Conditions & Treatments

Conditions Treated

Temple’s critical care team provides care for patients with a wide variety of conditions, including:

  • Acute Respiratory Distress Syndrome (ARDS)
  • Heart failure: a condition where the heart cannot pump enough blood to meet the body’s needs, that can cause low blood pressure, which can lead to fluid buildup in the lungs, fluid buildup in the feet and legs, fatigue, and shortness of breath.
  • Hypoxia or hypercapnia: hypoxia is a term that refers to lower-than-normal concentrations of oxygen in the blood and organs.

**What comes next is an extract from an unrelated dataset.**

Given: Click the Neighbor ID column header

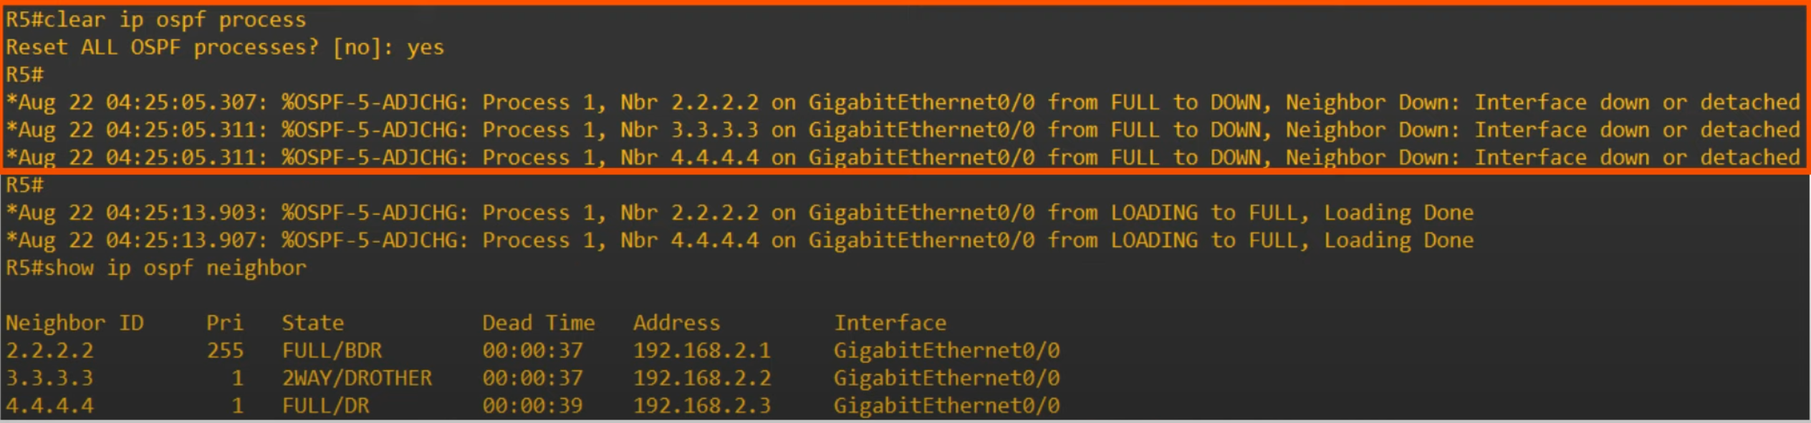Looking at the screenshot, I should point(75,323).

Hypercapnia is a buildup of carbon dioxide (the gas that we are supposed to breathe out) in the bloodstream, usually as a result of poor breathing.
  • Pneumonia
  • Pulmonary embolism
  • Sepsis: a serious illness that results when the body has an overwhelming immune response to a bacterial infection.
  • Shock: a life-threatening condition where the body does not have sufficient blood flow. Shock can be caused by heart problems, infections, allergic reactions, low blood volume or damage to the nervous system.
  • Stroke: an interruption in blood flow to the brain, caused either by a clot in the blood vessels supplying the brain or by a hemorrhage.
  • Respiratory failure

Treatment Options

The type of treatment critical care patients receive depends on their individual needs. The critical care team works together to evaluate patients and provide care. At the Temple Lung Center, we treat advanced respiratory failure that sometimes cannot be handled in other intensive care units.

Some of the unique treatments offered include:

  • Prone bed: involves a rotating bed that can put patients in prone position (body lying face down), which has been proven to improve outcomes if it’s used early on in patients with acute respiratory distress syndrome (ARDS). 
  • ECMO: extracorporeal membrane oxygenation involves inserting tubes, called cannulas, into blood vessels near the heart and pumping blood out of the body through an artificial lung, and then back into the body. The artificial lung performs the function of normal lungs in the body, adding oxygen and removing carbon dioxide. Also, if needed, this machine can provide help to the heart to keep the blood pressure on an adequate level.
  • Lung transplant:  We are a high volume lung transplant center and some of our ICU patients with respiratory failure get evaluated for lung transplant.